### [Required work]
All lines below starting at the one that holds "UNAMUSASA (140, 589)" and ending at the one that holds "[checkbox] (655, 613)" should be printed exactly, ends included. Pictures should not be printed, nor anything else.

### [Source information]

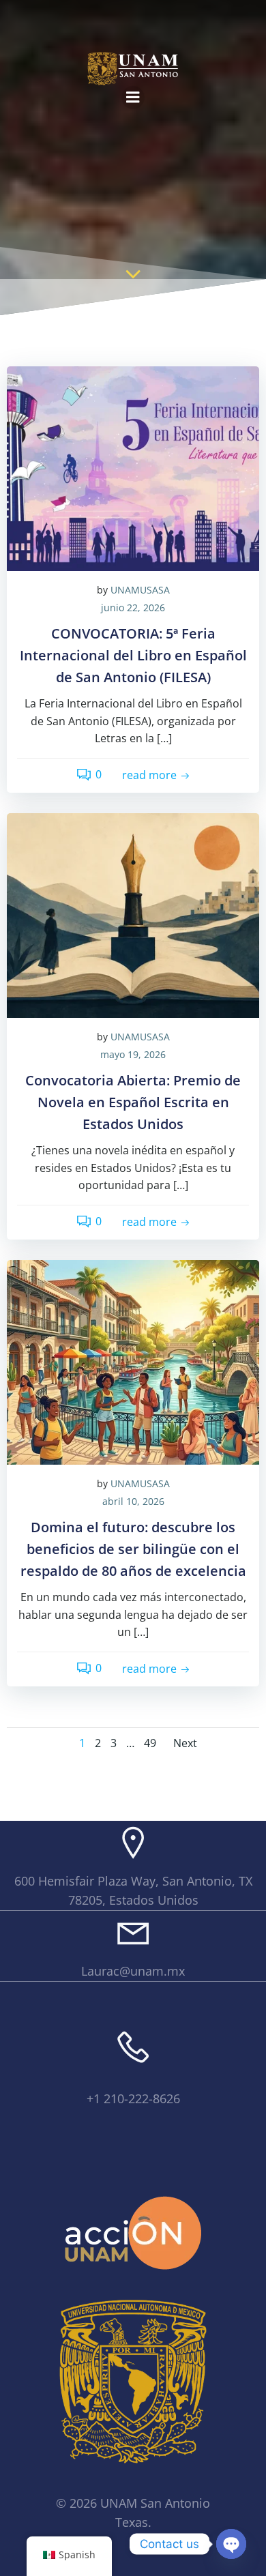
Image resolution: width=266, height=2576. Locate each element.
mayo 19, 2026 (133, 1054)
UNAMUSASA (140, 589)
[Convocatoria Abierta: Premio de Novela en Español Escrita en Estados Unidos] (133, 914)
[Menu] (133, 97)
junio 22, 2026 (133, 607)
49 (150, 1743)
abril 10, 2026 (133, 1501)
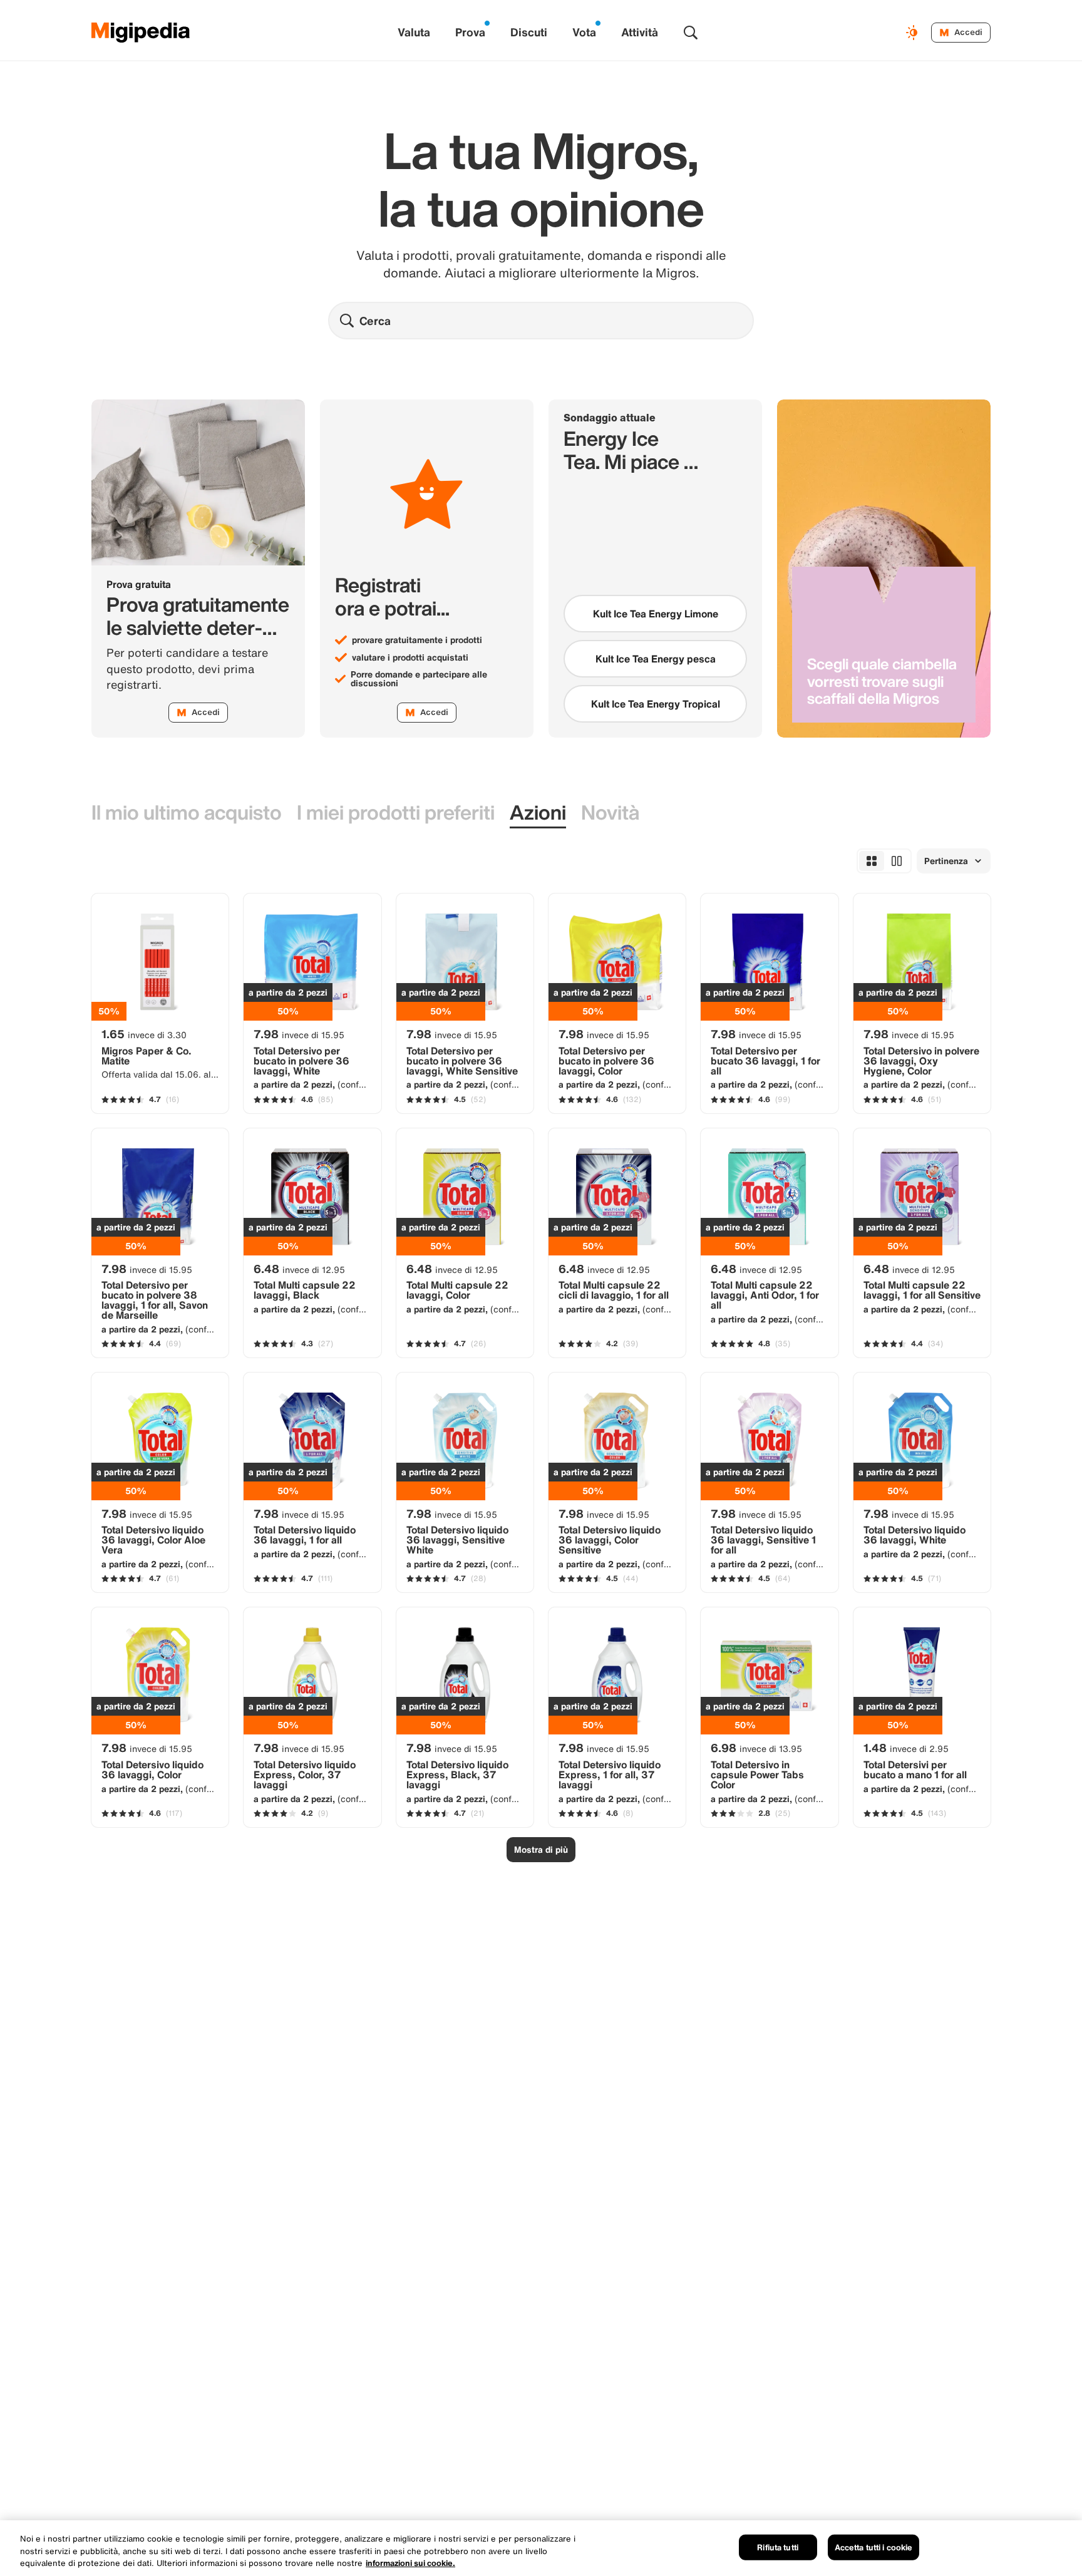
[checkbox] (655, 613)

--

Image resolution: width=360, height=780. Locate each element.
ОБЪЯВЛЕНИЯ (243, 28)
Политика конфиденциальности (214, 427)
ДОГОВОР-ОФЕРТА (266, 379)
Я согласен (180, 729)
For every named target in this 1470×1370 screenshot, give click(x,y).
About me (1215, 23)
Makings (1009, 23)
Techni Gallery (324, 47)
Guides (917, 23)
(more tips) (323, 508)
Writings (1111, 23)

### [Solution for this task]
UNAMUSASA (140, 589)
[Convocatoria Abierta: Premio de Novela en Español Escrita en Estados Unidos] (133, 914)
[Menu] (133, 97)
junio 22, 2026 (133, 607)
49 (150, 1743)
abril 10, 2026 (133, 1501)
[checkbox] (655, 613)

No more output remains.